From the life insurance case excerpt below, repeat word for word the passage starting at "This suit involves" and ending at "to his death.".
***** DOCUMENT SECTION
This suit involves the right to the proceeds of a $6,000 life insurance policy. The trial court, hearing the case without a jury, adjudged that appellee Helen Wilson, named as the original and sole beneficiary, was entitled to the proceeds. Appellants contend the insured changed the beneficiary prior to his death.
The policy provided for a change of beneficiary upon written request. Shortly before the insured’s death such a request was sent to the proper office. However, it was executed and the insured’s name signed thereto by his daughter-in-law, Bonnie Jasper. Her husband, appellant Raymond Jasper, was named as the new principal beneficiary.
Three days after the letter changing the beneficiary was written, the insured executed what purported to be a will wherein he undertook to bequeath the insurance proceeds to those designated in the written request.
**********
***** DATASET EXTRACT
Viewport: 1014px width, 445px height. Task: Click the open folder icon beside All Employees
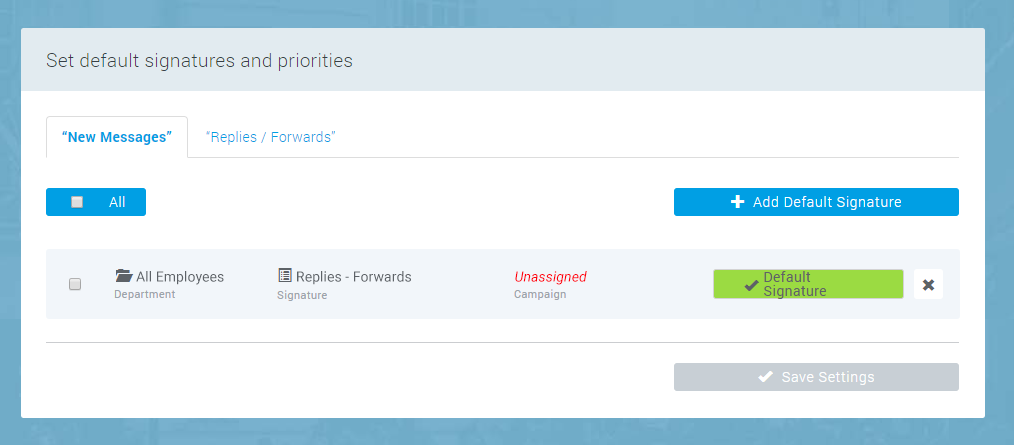click(124, 276)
**********
ANSWER TO THIS PROBLEM:
This suit involves the right to the proceeds of a $6,000 life insurance policy. The trial court, hearing the case without a jury, adjudged that appellee Helen Wilson, named as the original and sole beneficiary, was entitled to the proceeds. Appellants contend the insured changed the beneficiary prior to his death.